● WORK TO COMPLETE
Copy the material below, putting "screen assistant" wherever "computer-use agent" appears and leaving everything else unchanged.

==================================================

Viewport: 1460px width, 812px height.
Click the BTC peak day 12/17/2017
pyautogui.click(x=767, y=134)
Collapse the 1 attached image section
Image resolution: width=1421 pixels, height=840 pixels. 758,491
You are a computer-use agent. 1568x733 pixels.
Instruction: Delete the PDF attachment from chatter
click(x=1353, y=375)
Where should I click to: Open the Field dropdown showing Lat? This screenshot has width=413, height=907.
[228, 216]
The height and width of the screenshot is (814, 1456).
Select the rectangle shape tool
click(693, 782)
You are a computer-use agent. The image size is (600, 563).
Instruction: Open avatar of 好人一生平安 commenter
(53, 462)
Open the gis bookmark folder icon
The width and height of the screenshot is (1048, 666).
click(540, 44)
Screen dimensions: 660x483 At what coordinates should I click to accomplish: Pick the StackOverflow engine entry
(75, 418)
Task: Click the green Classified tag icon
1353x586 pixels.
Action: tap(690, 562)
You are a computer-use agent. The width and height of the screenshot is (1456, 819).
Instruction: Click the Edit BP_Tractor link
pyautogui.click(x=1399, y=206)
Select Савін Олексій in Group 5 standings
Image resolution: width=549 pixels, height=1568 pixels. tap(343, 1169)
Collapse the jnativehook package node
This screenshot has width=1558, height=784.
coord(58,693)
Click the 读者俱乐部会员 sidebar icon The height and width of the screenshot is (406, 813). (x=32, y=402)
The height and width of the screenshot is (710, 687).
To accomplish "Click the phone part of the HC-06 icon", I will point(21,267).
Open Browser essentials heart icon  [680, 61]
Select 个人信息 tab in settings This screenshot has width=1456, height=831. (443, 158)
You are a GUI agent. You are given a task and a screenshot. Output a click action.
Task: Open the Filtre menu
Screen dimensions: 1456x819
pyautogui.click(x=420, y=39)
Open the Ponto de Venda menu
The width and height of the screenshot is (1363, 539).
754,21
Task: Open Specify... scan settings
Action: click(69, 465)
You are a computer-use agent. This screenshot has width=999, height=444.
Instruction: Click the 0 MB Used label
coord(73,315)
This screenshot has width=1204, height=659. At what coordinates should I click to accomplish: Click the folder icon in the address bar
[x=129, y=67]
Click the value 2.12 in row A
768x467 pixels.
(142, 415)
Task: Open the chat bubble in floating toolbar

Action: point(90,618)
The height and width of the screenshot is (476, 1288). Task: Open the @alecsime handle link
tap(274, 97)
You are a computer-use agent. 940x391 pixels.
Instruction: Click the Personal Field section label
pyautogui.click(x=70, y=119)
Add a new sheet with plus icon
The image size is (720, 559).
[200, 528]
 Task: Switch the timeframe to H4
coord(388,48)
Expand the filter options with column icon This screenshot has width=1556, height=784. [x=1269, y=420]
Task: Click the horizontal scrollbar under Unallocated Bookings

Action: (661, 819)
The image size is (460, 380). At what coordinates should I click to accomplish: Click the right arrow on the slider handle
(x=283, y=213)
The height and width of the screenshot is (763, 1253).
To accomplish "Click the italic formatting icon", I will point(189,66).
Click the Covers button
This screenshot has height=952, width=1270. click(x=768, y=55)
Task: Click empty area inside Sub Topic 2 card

==================================================

● CORRECT RESPONSE
Viewport: 1460px width, 812px height.
Click the BTC peak day 12/17/2017
pyautogui.click(x=767, y=134)
Collapse the 1 attached image section
Image resolution: width=1421 pixels, height=840 pixels. 758,491
You are a screen assistant. 1568x733 pixels.
Instruction: Delete the PDF attachment from chatter
click(x=1353, y=375)
Where should I click to: Open the Field dropdown showing Lat? This screenshot has width=413, height=907.
[228, 216]
The height and width of the screenshot is (814, 1456).
Select the rectangle shape tool
click(693, 782)
You are a screen assistant. The image size is (600, 563).
Instruction: Open avatar of 好人一生平安 commenter
(53, 462)
Open the gis bookmark folder icon
The width and height of the screenshot is (1048, 666).
click(540, 44)
Screen dimensions: 660x483 At what coordinates should I click to accomplish: Pick the StackOverflow engine entry
(75, 418)
Task: Click the green Classified tag icon
1353x586 pixels.
Action: tap(690, 562)
You are a screen assistant. The width and height of the screenshot is (1456, 819).
Instruction: Click the Edit BP_Tractor link
pyautogui.click(x=1399, y=206)
Select Савін Олексій in Group 5 standings
Image resolution: width=549 pixels, height=1568 pixels. tap(343, 1169)
Collapse the jnativehook package node
This screenshot has width=1558, height=784.
coord(58,693)
Click the 读者俱乐部会员 sidebar icon The height and width of the screenshot is (406, 813). (x=32, y=402)
The height and width of the screenshot is (710, 687).
To accomplish "Click the phone part of the HC-06 icon", I will point(21,267).
Open Browser essentials heart icon  [680, 61]
Select 个人信息 tab in settings This screenshot has width=1456, height=831. (443, 158)
You are a GUI agent. You are given a task and a screenshot. Output a click action.
Task: Open the Filtre menu
Screen dimensions: 1456x819
pyautogui.click(x=420, y=39)
Open the Ponto de Venda menu
The width and height of the screenshot is (1363, 539).
754,21
Task: Open Specify... scan settings
Action: click(69, 465)
You are a screen assistant. This screenshot has width=999, height=444.
Instruction: Click the 0 MB Used label
coord(73,315)
This screenshot has width=1204, height=659. At what coordinates should I click to accomplish: Click the folder icon in the address bar
[x=129, y=67]
Click the value 2.12 in row A
768x467 pixels.
(142, 415)
Task: Open the chat bubble in floating toolbar

Action: point(90,618)
The height and width of the screenshot is (476, 1288). Task: Open the @alecsime handle link
tap(274, 97)
You are a screen assistant. 940x391 pixels.
Instruction: Click the Personal Field section label
pyautogui.click(x=70, y=119)
Add a new sheet with plus icon
The image size is (720, 559).
[200, 528]
 Task: Switch the timeframe to H4
coord(388,48)
Expand the filter options with column icon This screenshot has width=1556, height=784. [x=1269, y=420]
Task: Click the horizontal scrollbar under Unallocated Bookings

Action: (661, 819)
The image size is (460, 380). At what coordinates should I click to accomplish: Click the right arrow on the slider handle
(x=283, y=213)
The height and width of the screenshot is (763, 1253).
To accomplish "Click the italic formatting icon", I will point(189,66).
Click the Covers button
This screenshot has height=952, width=1270. click(x=768, y=55)
Task: Click empty area inside Sub Topic 2 card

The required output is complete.